I live in New Zealand. This means that we have some shelter from the worst ravages of the global economic turmoil. New Zealand can easily feed itself — instead the issue for most of us is portion control, not food quality.
However, our banks are exposed to toxic debt from Europe and the Americas. Despite this, S&P are downgrading our banks.
The historic downgrade by international ratings agency Standard & Poor’s largely stems from its new criteria for risk measurement. The biggest impact is that it will increases funding costs for the banks.
S&P cut the long-term ratings on Commonwealth Bank of Australia (which owns ASB), Westpac Banking Corp, National Australia Bank (which owns BNZ) and Australia and New Zealand Banking Group (ANZ) from ‘AA’ to ‘AA-’. The outlook remains stable.

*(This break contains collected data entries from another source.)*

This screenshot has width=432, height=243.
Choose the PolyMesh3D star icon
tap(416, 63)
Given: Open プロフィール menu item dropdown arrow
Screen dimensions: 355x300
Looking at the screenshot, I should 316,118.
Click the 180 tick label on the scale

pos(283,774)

Those banks have taken pride in their strong ratings, which helped shield the Australian and New Zealand economies from the worst of the global financial crisis.
Despite the harsher outlook from S&P, the Australian banks remain among the highest ranked banks in the world.
Compared with the rest of the world, Australia and New Zealand are both rich and small. Our small population means that there is a lack of critical mass (there are more Germans than ANZACs). And housing — much of our banks portfolios is mortgages on residential property — is unstable.
The risk of NZ becoming involved in baling out the European is limited to our contribution to the special drawing rights and the New Arrangements to Borrow. This could add up to 1.8 billion — when we are running a deficit. In short, we would have to spend what credit worthiness we have to throw good money after bad.
Finance Minister Bill English on Tuesday said the New Zealand government expected to be part of any discussions regarding any IMF intervention in Europe.
“We do all have a common interest in Europe finding its way through its problems. The IMF has played a growing but still constrained role in that,” English said.
“We have some say. We’re a contributor, we’re effectively a shareholder. I think there would be a collective sense that if the IMF can reinforce European efforts, then there may be a role there. But it is absolutely vital that Europe takes responsibility for the costs and consequences for its own actions. You wouldn’t want to see the IMF moving in to replace that responsibility,” he said.
I disagree with Bill: he is not bloody-minded enough. I think we should get out of any agreement with the IMF as soon as possible, and let the banks who have bad loans fail.
This will hurt, but letting the situation continue will remove what trust remains in the financial system, reducing us to the equivalent of a cash-only economy. This would be painful for NZ, but letting the toxic practices of Europe in would be far worse.